** Begin **
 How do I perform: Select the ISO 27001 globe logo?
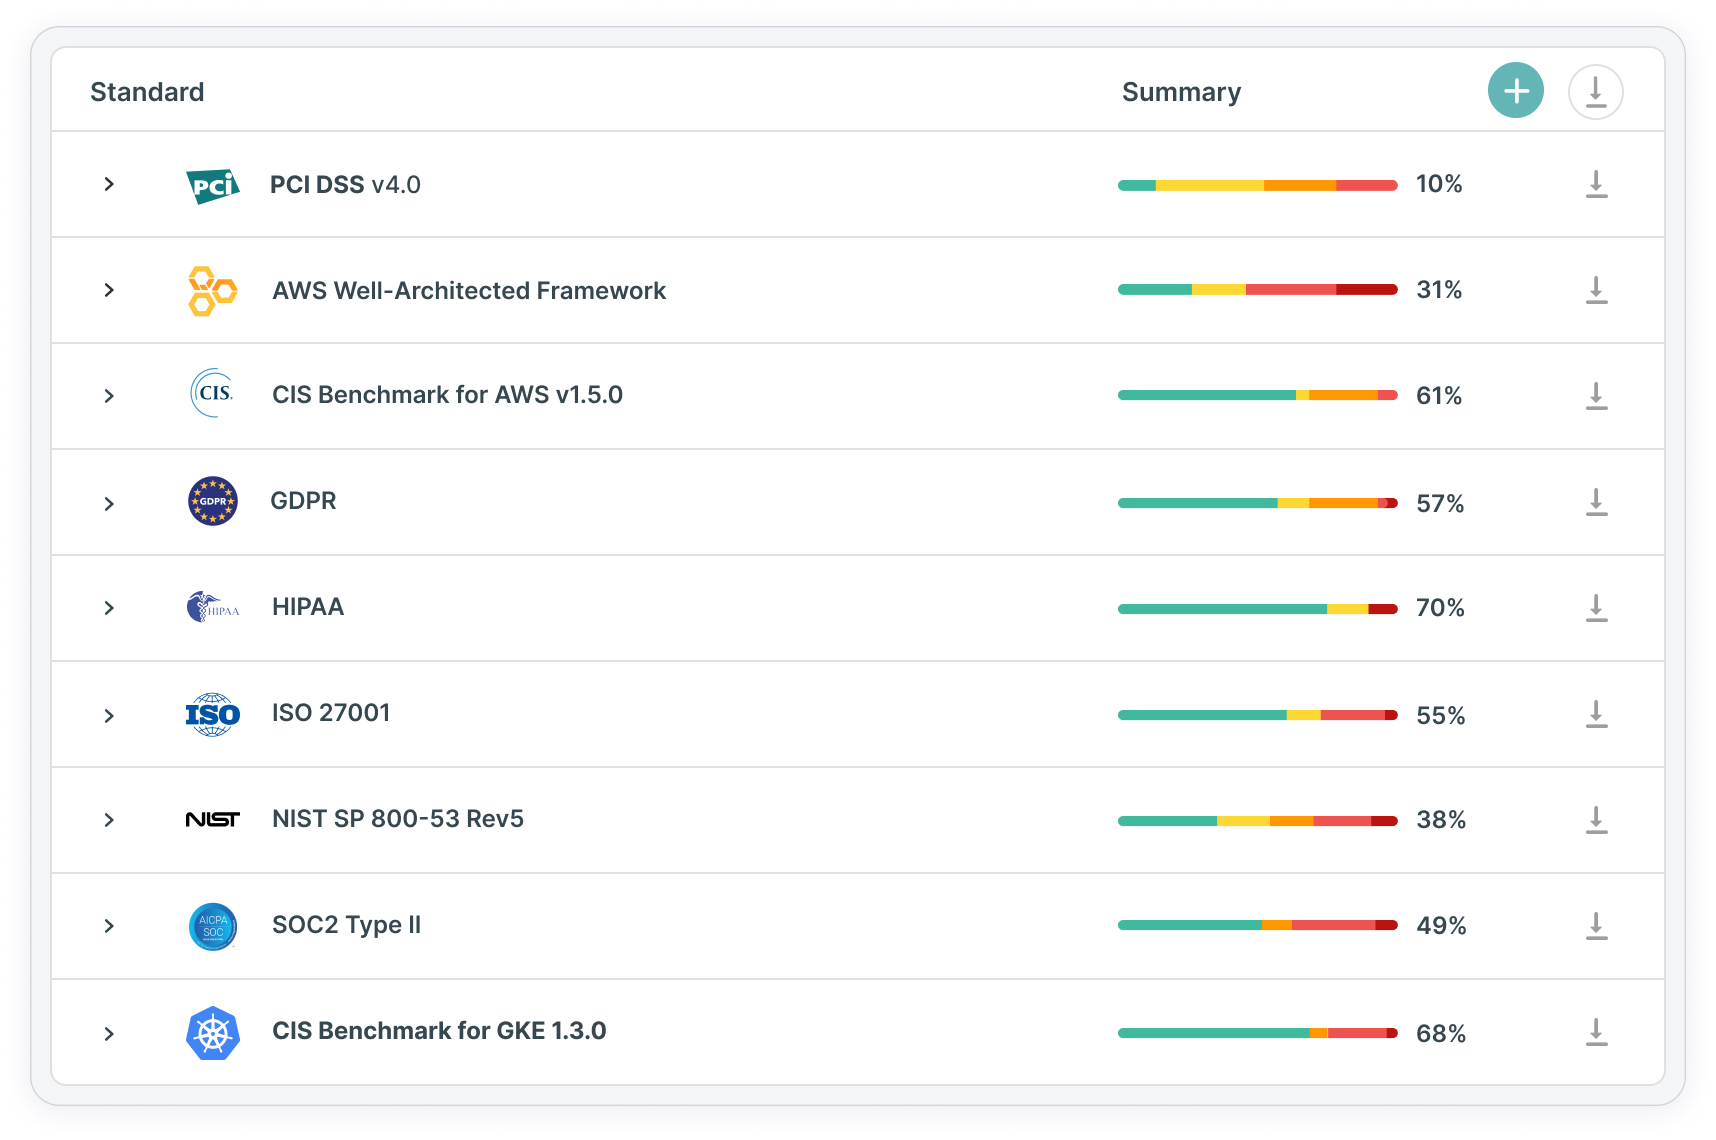point(212,713)
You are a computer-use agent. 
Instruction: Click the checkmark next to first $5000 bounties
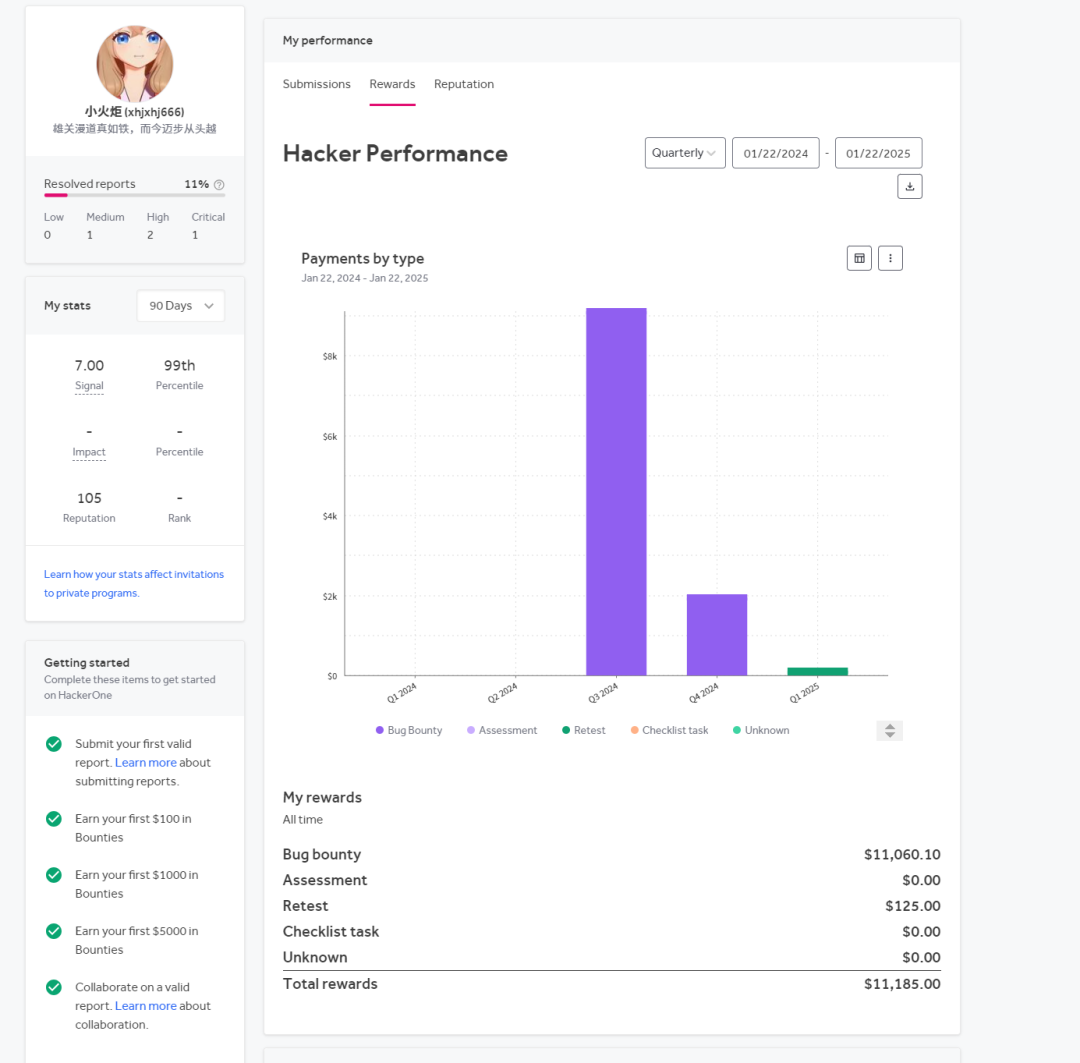click(54, 931)
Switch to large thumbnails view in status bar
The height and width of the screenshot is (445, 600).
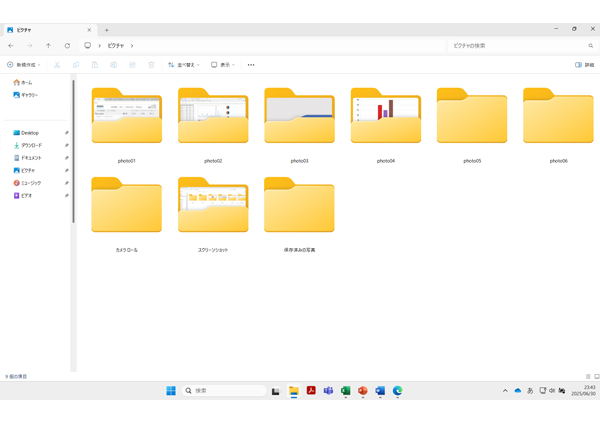597,377
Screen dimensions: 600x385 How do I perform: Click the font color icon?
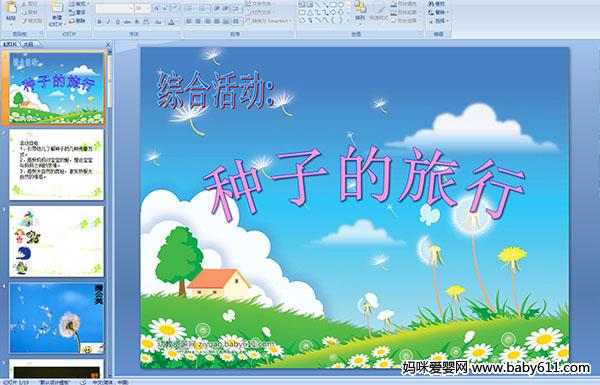tap(171, 22)
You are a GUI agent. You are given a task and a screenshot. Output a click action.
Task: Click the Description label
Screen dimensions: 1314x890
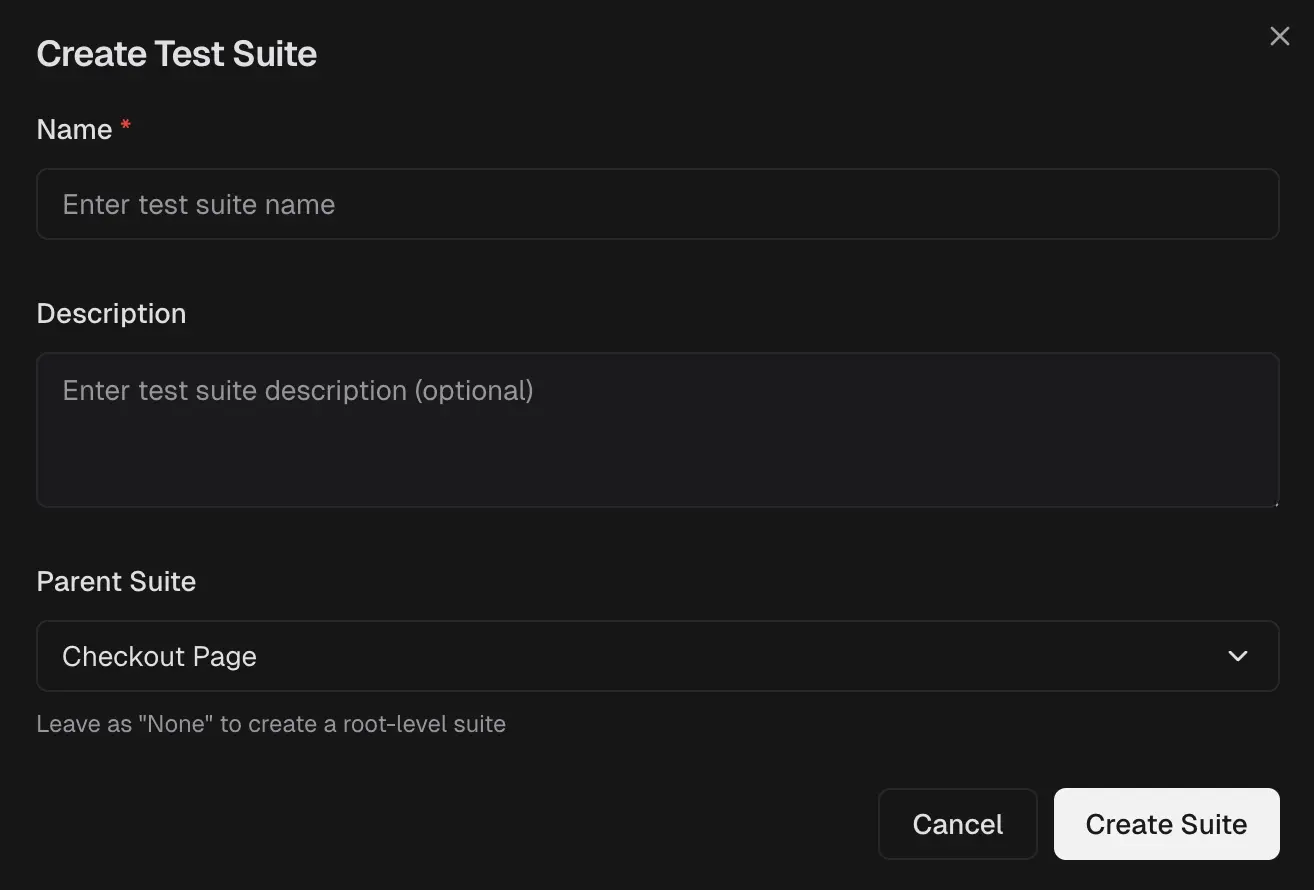[x=111, y=313]
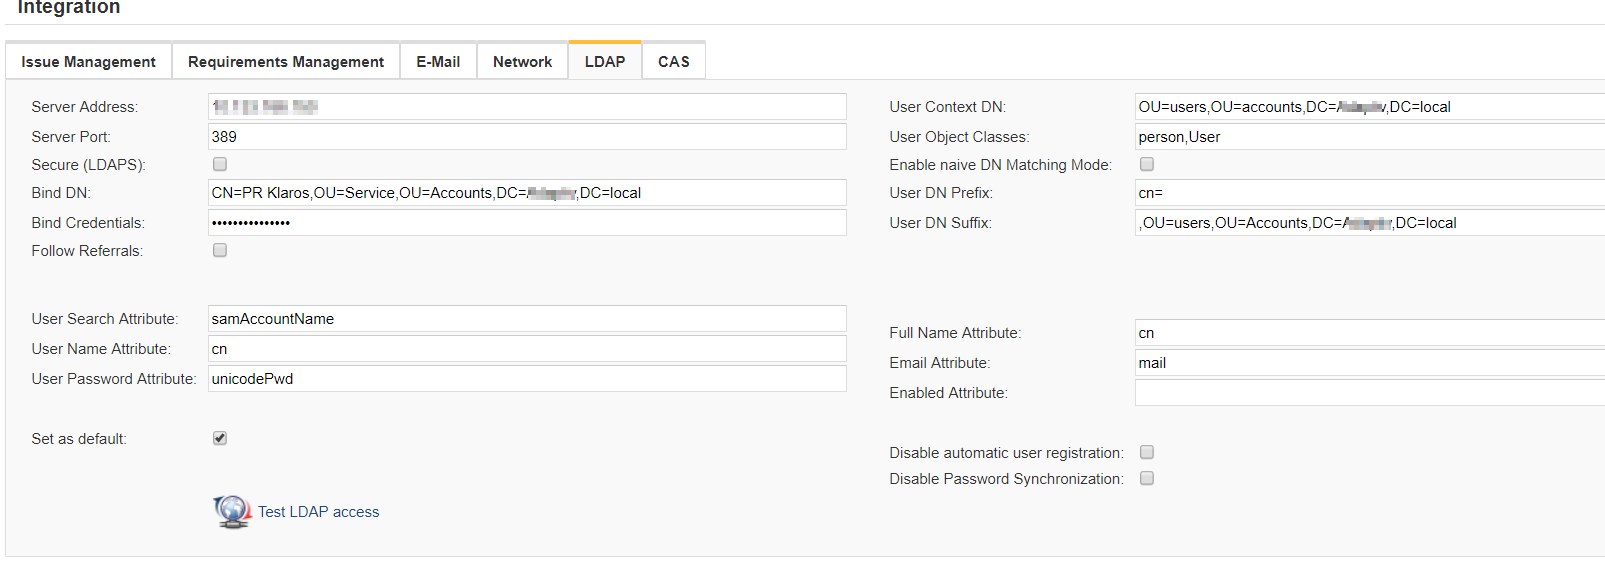1605x562 pixels.
Task: Click the User Search Attribute field
Action: [x=527, y=319]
** End **
◆ Aim ◆
Rewrite the lines above as a JSON list of strings, with one string per line and no blank lines. Leave the pictures out of the list.

◆ Final result ◆
[
  " How do I perform: Select the ISO 27001 globe logo?",
  "point(212,713)",
  "You are a computer-use agent. ",
  "Instruction: Click the checkmark next to first $5000 bounties",
  "click(54, 931)",
  "Switch to large thumbnails view in status bar",
  "The height and width of the screenshot is (445, 600).",
  "597,377",
  "Screen dimensions: 600x385 How do I perform: Click the font color icon?",
  "tap(171, 22)",
  "You are a GUI agent. You are given a task and a screenshot. Output a click action.",
  "Task: Click the Description label",
  "Screen dimensions: 1314x890",
  "[x=111, y=313]",
  "1605x562 pixels.",
  "Task: Click the User Search Attribute field",
  "Action: [x=527, y=319]"
]